■ Work order ■
Work through the records below and tally every line containing "Profilo". Reply with the total alone.

----

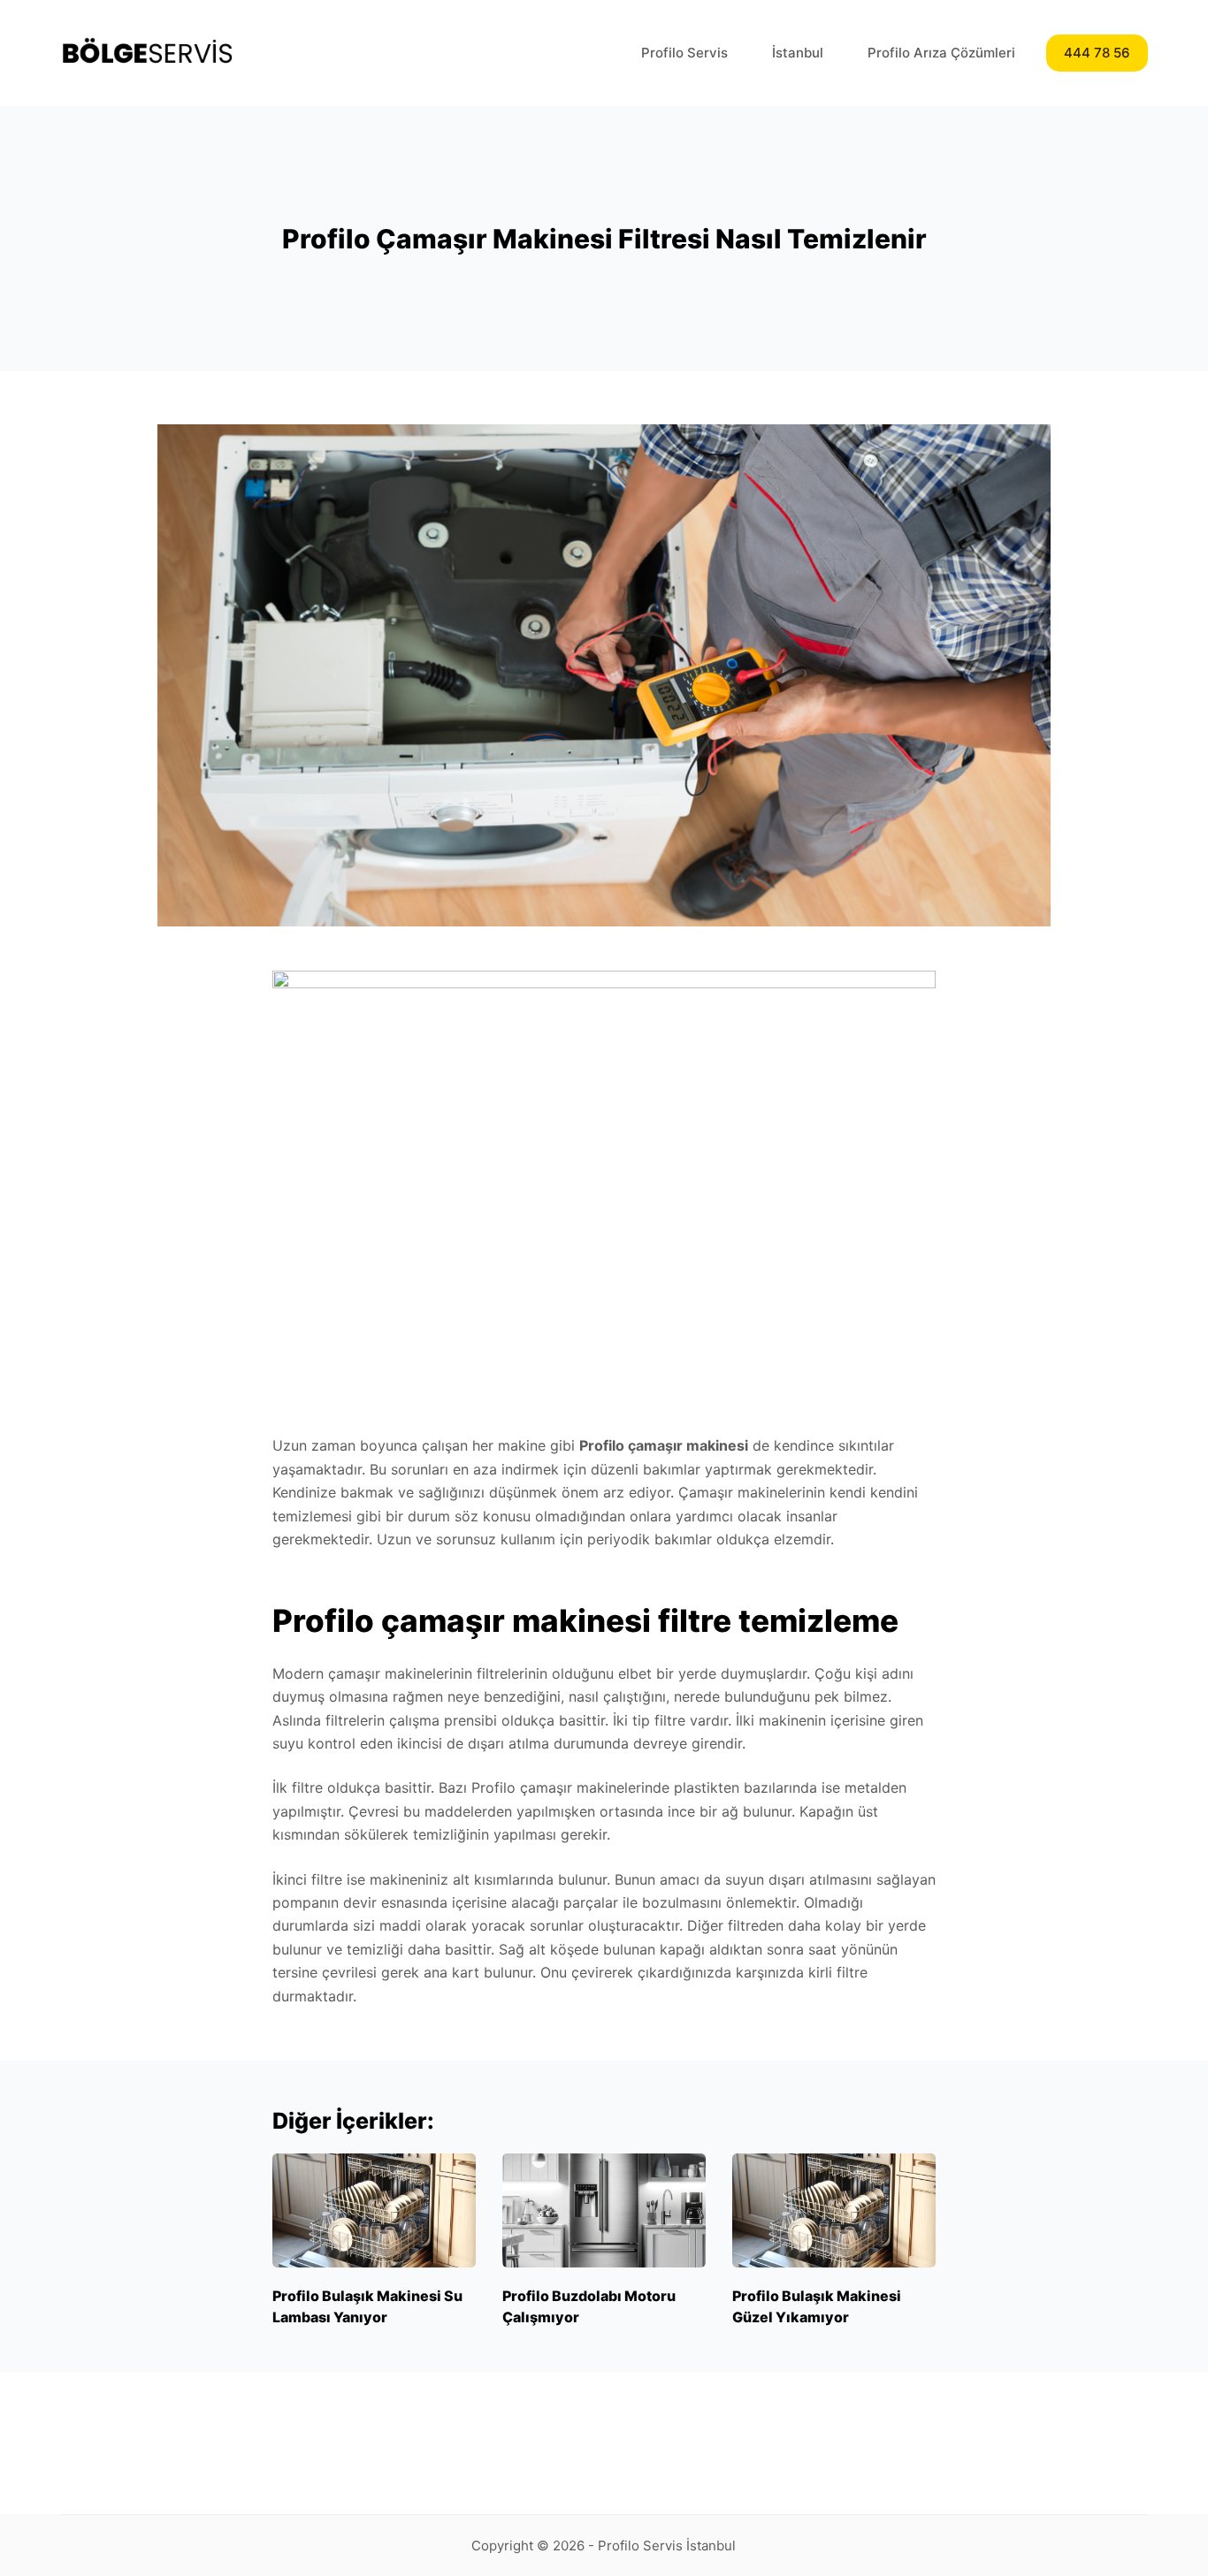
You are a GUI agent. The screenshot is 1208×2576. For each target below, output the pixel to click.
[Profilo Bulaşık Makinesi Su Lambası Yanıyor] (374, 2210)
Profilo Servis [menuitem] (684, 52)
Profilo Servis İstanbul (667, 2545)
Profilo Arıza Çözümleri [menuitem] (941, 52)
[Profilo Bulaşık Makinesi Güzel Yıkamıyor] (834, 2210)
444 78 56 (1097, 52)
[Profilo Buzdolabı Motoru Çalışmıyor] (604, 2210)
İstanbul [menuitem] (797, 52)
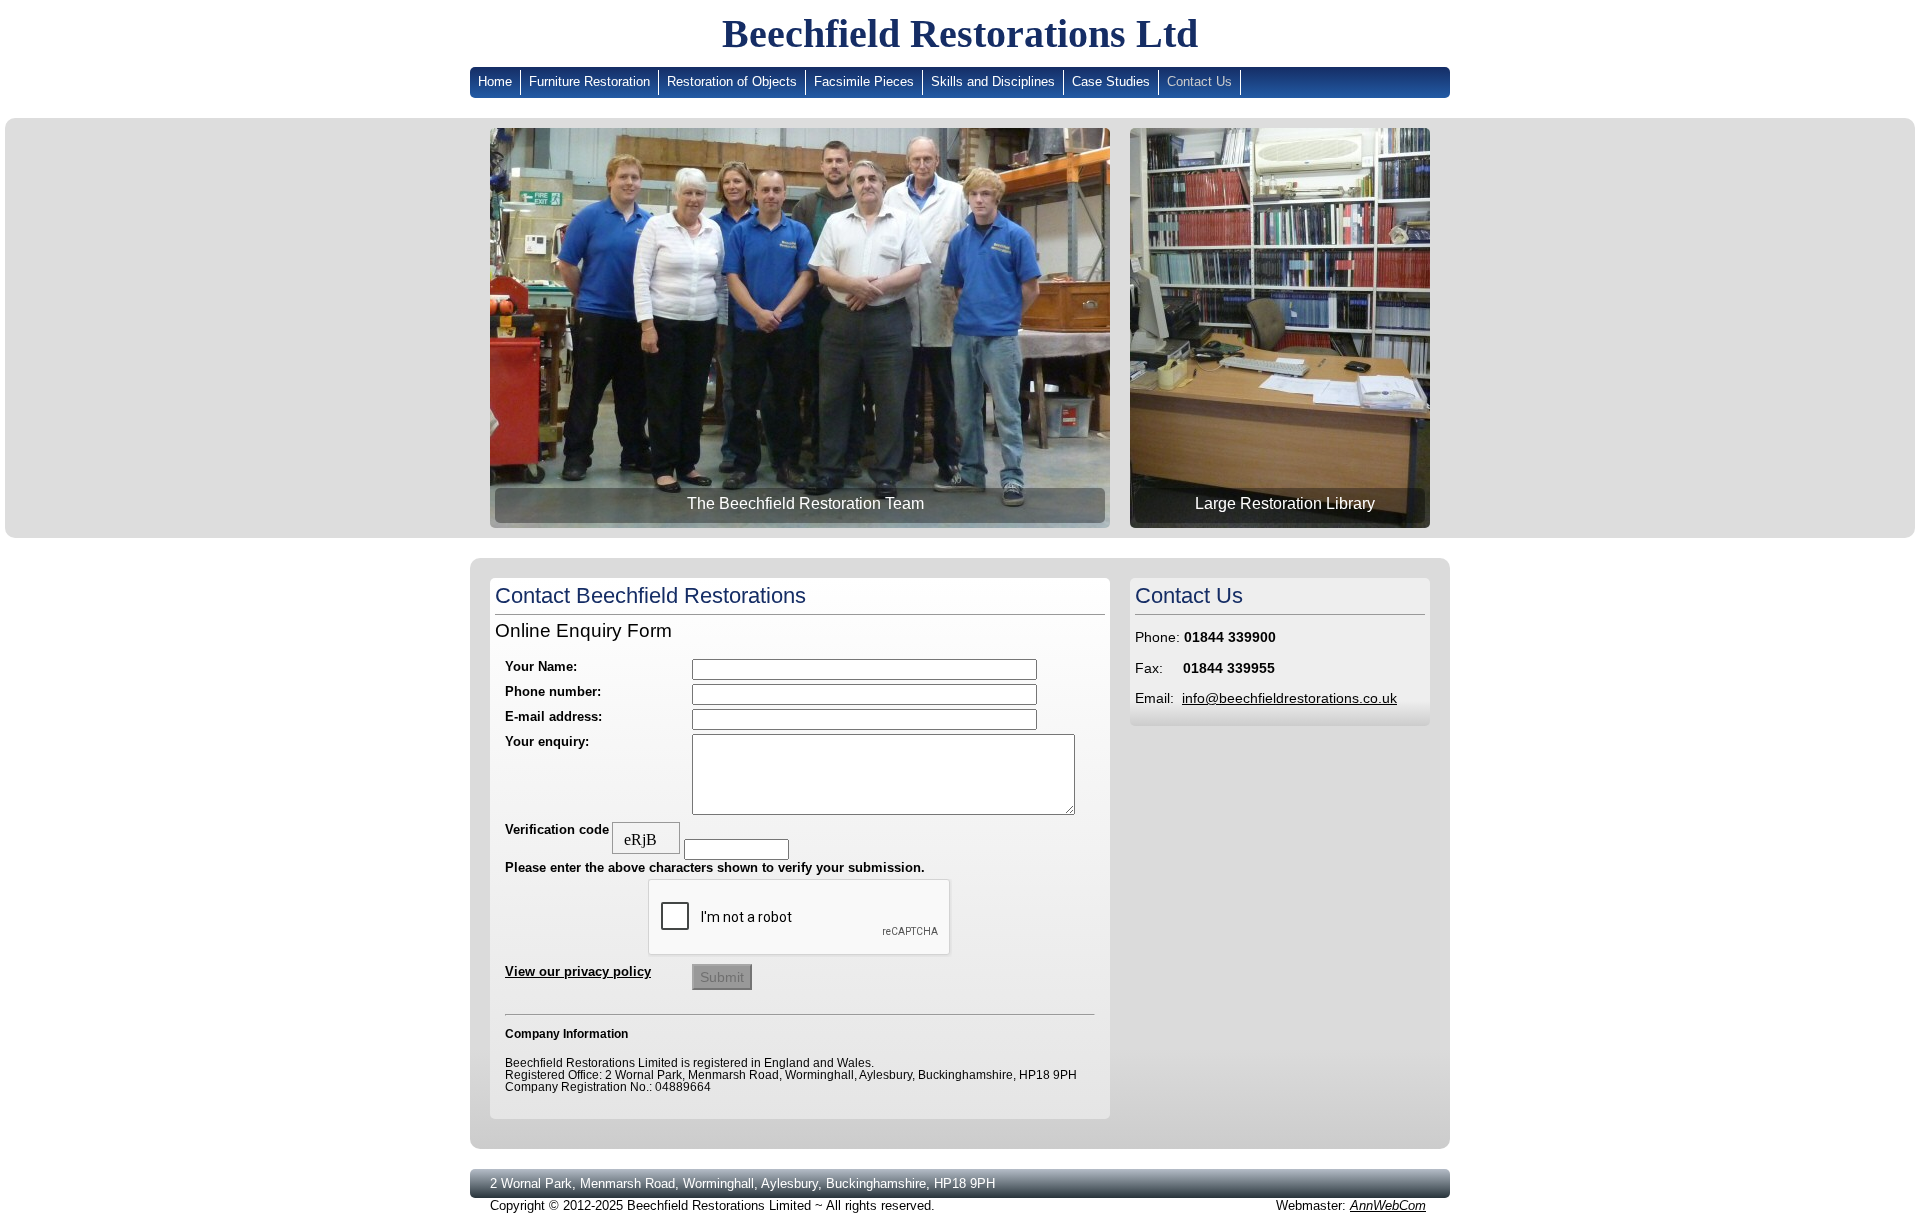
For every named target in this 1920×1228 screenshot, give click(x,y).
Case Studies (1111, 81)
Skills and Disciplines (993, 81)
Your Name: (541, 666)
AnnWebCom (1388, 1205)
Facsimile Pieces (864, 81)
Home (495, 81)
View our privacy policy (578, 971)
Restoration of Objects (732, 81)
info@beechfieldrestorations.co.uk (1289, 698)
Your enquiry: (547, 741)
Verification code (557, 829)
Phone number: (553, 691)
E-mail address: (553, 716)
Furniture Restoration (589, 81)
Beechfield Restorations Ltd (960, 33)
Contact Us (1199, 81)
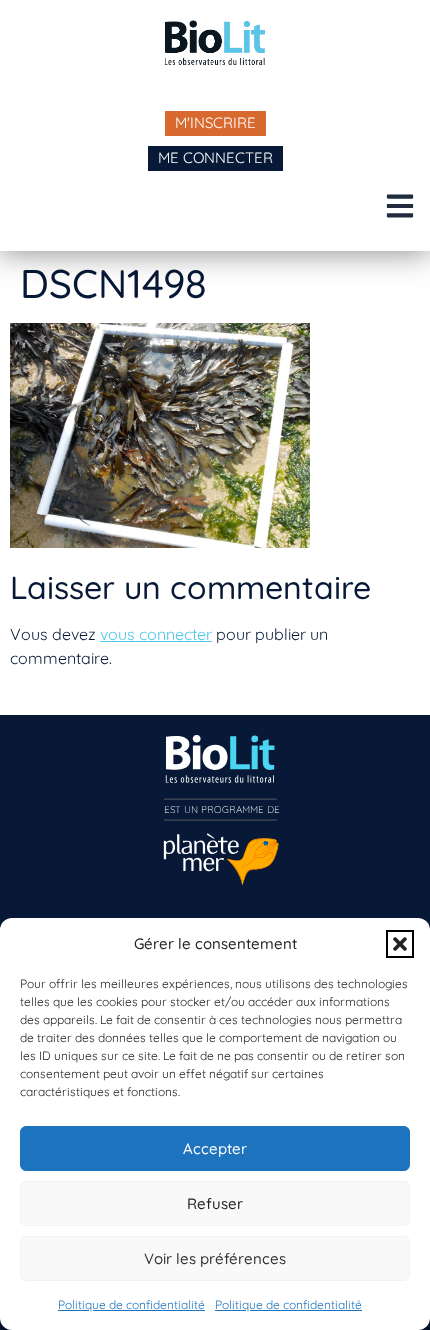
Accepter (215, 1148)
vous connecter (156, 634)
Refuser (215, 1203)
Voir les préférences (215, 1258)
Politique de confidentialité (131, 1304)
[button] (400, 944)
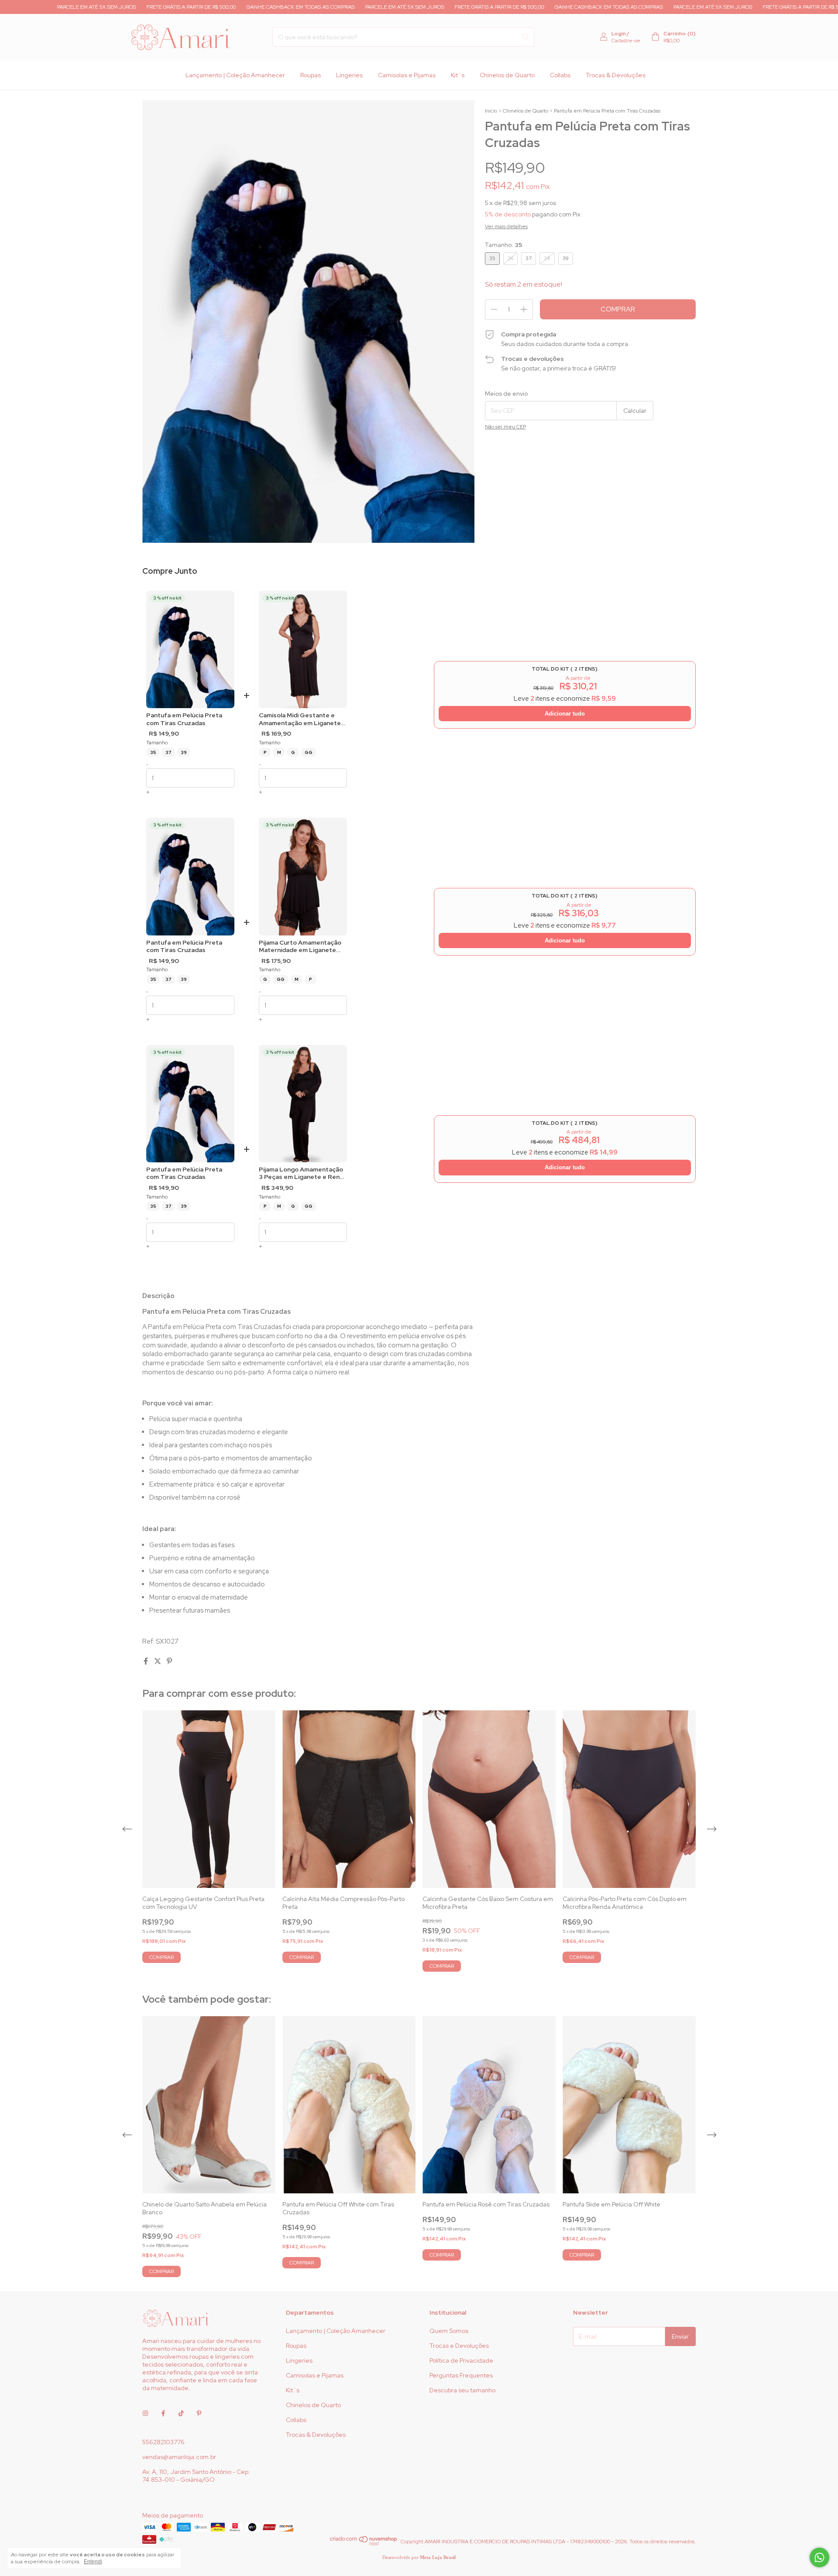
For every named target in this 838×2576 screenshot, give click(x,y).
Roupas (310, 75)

----

■ Result ■
6